— DATASET CONTENT —

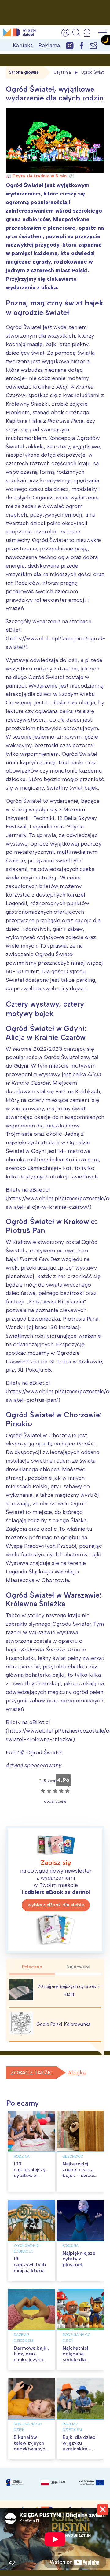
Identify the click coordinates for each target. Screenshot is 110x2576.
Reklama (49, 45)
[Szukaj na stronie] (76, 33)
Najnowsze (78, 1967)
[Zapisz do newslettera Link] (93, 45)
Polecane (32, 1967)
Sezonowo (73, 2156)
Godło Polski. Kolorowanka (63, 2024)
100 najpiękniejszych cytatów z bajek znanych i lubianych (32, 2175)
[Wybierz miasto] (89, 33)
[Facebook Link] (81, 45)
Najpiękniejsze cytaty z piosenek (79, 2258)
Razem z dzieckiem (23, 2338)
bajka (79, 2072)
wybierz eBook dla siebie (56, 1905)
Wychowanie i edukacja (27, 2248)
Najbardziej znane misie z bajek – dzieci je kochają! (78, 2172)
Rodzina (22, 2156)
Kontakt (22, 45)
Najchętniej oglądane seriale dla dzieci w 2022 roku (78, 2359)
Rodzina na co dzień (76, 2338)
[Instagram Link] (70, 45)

...

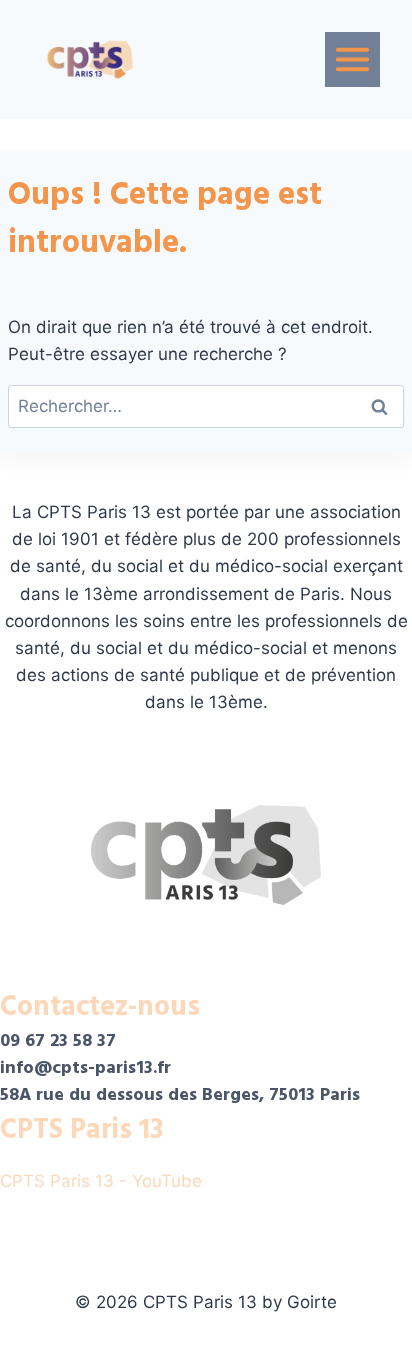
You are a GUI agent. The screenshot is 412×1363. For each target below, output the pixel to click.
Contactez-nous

— WHAT TO WORK ON —
What you give back should be only the lines of the records above, starting at the line with "Identify the click" and ending at the line with "[Instagram Link] (70, 45)", restated word for word.

— ANSWER BELOW —
Identify the click coordinates for each target. Screenshot is 110x2576.
Reklama (49, 45)
[Szukaj na stronie] (76, 33)
Najnowsze (78, 1967)
[Zapisz do newslettera Link] (93, 45)
Polecane (32, 1967)
Sezonowo (73, 2156)
Godło Polski. Kolorowanka (63, 2024)
100 najpiękniejszych cytatów z bajek znanych i lubianych (32, 2175)
[Wybierz miasto] (89, 33)
[Facebook Link] (81, 45)
Najpiękniejsze cytaty z piosenek (79, 2258)
Razem z dzieckiem (23, 2338)
bajka (79, 2072)
wybierz eBook dla siebie (56, 1905)
Wychowanie i edukacja (27, 2248)
Najbardziej znane misie z bajek – dzieci je kochają! (78, 2172)
Rodzina (22, 2156)
Kontakt (22, 45)
Najchętniej oglądane seriale dla dzieci w 2022 roku (78, 2359)
Rodzina na co dzień (76, 2338)
[Instagram Link] (70, 45)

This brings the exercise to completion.